Dimenticate Rogue One. Almeno per queste due ore e mezza. E ritornate con la mente al finale del Risveglio della forza, con la prescelta Rey che – finalmente – rintraccia Luke Skywalker, esule volontario da trent’anni. Siamo di nuovo nel territorio della saga madre, ci sarà tempo per entrare davvero (con il cuore e con la mente) nell’universo degli spin-off starwarsiani. E siamo di nuovo alle prese con il conflitto – quello tra la Forza e il suo lato oscuro – che muove questo straordinario franchise da ormai 40 anni.

Rian Johnson (Looper) – che quando George Lucas sorprese il mondo con Guerre stellari aveva appena 4 anni – prende (momentaneamente, visto che il prossimo capitolo tornerà a essere diretto da J. J. Abrams) il timone della nuova trilogia e dirige uno degli episodi forse più coraggiosi e spartiacque: fermo restando il gusto per una spettacolarità action che lo stesso Abrams aveva contribuito ad esaltare nel precedente Risveglio della forza, stavolta sembra che il peso della nostalgia e della sacra devozione al materiale primigenio riesca ad alleggerirsi in favore di una nuova speranza, data dalla volontà di provare a rielaborare un’epica che dire indipendente è forse troppo, ma comunque autosufficiente per garantire la piena affermazione di questo nuovo corso.

È questo, più di altri, l’elemento che mancava nel precedente Episodio VII e che invece, stavolta, anche grazie al necessario sviluppo del racconto (che lì veniva semplicemente introdotto) trova la sua miglior ragion d’essere: Gli ultimi Jedi costringe la Resistenza a tenere botta in una perpetua fuga dall’ira distruttrice del Primo Ordine e, parallelamente, esalta la profondità del doppio confronto tra Rey (Daisy Ridley) e il restio Skywalker (Mark Hamill), da un lato, e tra Rey e il conflittuale Kylo Ren/Ben Solo (Adam Driver), dall'altro.

"Bisogna far morire il passato.

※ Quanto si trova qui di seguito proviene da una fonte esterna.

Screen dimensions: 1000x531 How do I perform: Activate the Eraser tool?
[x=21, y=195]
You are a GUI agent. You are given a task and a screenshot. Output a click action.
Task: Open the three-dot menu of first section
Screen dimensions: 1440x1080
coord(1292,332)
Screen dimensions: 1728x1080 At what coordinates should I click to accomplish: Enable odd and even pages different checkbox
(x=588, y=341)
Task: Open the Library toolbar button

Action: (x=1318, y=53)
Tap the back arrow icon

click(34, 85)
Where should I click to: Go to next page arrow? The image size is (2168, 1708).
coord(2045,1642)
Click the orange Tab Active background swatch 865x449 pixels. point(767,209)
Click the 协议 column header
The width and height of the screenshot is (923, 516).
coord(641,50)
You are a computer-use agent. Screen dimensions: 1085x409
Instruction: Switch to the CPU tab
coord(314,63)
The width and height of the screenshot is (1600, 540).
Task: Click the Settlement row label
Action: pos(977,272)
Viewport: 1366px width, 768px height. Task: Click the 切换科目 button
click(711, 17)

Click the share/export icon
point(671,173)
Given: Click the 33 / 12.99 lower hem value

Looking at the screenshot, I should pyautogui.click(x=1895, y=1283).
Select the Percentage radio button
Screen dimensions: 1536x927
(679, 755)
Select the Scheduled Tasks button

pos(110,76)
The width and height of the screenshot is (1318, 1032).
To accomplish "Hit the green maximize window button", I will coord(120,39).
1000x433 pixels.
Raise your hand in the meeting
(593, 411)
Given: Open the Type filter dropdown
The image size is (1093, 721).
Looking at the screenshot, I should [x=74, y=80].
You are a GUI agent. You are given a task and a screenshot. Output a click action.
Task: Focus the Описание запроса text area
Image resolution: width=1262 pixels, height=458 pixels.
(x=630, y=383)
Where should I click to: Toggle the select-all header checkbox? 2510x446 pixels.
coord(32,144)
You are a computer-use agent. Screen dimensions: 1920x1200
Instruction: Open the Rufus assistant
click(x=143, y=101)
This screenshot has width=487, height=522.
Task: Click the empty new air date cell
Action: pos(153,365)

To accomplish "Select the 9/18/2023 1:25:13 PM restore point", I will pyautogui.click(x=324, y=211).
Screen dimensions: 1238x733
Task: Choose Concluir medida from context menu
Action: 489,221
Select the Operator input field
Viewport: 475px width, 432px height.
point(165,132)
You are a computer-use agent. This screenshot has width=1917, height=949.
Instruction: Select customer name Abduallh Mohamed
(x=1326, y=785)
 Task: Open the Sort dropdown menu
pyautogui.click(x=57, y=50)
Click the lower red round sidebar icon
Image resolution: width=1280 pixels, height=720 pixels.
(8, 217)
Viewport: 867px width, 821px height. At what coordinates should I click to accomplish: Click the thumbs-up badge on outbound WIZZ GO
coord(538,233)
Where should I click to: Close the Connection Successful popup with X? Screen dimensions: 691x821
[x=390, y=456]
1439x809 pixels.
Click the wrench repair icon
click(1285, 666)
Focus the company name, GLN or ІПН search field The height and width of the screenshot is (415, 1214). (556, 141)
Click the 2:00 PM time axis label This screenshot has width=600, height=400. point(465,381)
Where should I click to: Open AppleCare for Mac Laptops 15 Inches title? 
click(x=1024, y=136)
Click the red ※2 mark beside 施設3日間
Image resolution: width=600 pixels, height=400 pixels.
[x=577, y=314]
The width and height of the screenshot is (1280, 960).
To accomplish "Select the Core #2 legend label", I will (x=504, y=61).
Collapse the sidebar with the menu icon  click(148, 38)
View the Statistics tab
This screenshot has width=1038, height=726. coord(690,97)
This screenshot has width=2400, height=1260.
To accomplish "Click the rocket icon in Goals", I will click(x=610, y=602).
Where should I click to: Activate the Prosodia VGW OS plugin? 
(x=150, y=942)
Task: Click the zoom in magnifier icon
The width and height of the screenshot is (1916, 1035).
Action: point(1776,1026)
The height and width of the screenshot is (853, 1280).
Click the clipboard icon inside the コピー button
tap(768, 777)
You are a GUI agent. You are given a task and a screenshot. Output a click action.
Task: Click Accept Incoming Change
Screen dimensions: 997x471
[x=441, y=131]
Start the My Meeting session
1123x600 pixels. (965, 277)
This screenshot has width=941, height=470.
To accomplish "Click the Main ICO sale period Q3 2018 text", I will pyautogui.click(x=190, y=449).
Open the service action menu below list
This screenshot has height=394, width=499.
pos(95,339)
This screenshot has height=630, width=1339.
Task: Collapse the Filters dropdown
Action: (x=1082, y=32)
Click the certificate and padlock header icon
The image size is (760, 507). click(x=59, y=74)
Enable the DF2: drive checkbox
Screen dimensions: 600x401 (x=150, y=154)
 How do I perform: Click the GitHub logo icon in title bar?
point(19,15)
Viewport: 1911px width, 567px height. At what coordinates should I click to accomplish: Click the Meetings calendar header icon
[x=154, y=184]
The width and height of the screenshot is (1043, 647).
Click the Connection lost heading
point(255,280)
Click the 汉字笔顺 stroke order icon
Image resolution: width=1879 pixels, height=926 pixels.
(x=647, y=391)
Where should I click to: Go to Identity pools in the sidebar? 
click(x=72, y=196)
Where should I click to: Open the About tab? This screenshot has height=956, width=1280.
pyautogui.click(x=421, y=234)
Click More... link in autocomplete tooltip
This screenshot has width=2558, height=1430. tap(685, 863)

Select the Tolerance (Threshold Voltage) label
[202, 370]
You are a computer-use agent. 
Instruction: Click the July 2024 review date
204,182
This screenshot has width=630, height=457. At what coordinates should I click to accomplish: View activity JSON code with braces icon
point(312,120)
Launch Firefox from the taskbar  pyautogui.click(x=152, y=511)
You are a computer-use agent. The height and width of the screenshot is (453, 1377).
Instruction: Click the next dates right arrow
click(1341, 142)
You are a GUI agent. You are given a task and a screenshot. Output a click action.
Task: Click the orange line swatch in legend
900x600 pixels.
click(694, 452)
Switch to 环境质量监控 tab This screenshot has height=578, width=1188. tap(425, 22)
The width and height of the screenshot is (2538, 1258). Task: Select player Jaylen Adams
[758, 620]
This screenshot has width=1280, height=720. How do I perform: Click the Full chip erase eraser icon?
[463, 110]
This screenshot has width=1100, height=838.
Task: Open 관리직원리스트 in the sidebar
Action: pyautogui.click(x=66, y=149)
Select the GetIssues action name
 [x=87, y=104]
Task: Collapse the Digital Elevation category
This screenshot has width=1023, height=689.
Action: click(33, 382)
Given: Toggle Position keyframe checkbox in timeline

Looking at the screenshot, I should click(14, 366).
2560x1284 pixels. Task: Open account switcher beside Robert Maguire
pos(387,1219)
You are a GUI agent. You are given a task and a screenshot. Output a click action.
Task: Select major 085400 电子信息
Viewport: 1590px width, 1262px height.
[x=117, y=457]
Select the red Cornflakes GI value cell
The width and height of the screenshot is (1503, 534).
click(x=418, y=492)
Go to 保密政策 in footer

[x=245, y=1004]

Uccidilo, se necessario, per diventare ciò che devi". La chiave del film – e della nuova trilogia – è qui, nella sfumatura di una presa di posizione (non solo narrativa, ma ideologica) e di una guerra psicologica in cui la Forza e il lato oscuro tentano di spostare gli equilibri: la verità, diceva il saggio, è sempre nel mezzo. Ma qual è la verità nel passato di Ben Solo? Dove risiede il fallimento del maestro Jedi Skywalker? E chi sono, davvero, i genitori di Rey, mercante di rottami “venuta dal nulla”?

 

Il sapere si può tramandare anche senza l’ausilio di polverosi e noiosi testi sacri (God Save il Gran Maestro Yoda…), i padri – giusti o sbagliati che siano – prima o poi dovranno farsi da parte, Leader Supremi o Jedi che siano.

Questo Episodio VIII (a cui non manca il giusto tocco di umorismo e che riesce ad introdurre con disinvoltura due nuovi characters come il ladruncolo truffaldino interpretato da Benicio Del Toro e l’Ammiraglio Holdo interpretato da Laura Dern) concede ai suoi personaggi il lusso di qualche verità in più rispetto al recente passato, ma riesce allo stesso tempo a convincerci che forse non tutto è andato veramente così.

È una questione di equilibrio, in fondo, con lo stallo tra Bene e Male in cui l’arma del contendere rimane a galleggiare, magneticamente, tra i poli opposti della Forza. E all’orizzonte, prima di un ultimo respiro e dopo il fugace ritrovarsi dei fratelli Luke e Leia (Carrie Fisher, che Dio l’abbia in gloria), tornano a campeggiare i due soli di Tatooine.

È l’alba di una nuova era, con la scintilla della speranza a garantire la sopravvivenza a quel che resta della Resistenza – dal pilota Poe Dameron (Oscar Isaacs) al già disertore del Primo Ordine Finn (John Boyega), al sempiterno Chewbacca e al droide BB-8 – e, ancora una volta, a rimandarci al 2019 per l’appuntamento con il nuovo episodio. E per ritrovarci, di nuovo, in una Galassia lontana lontana.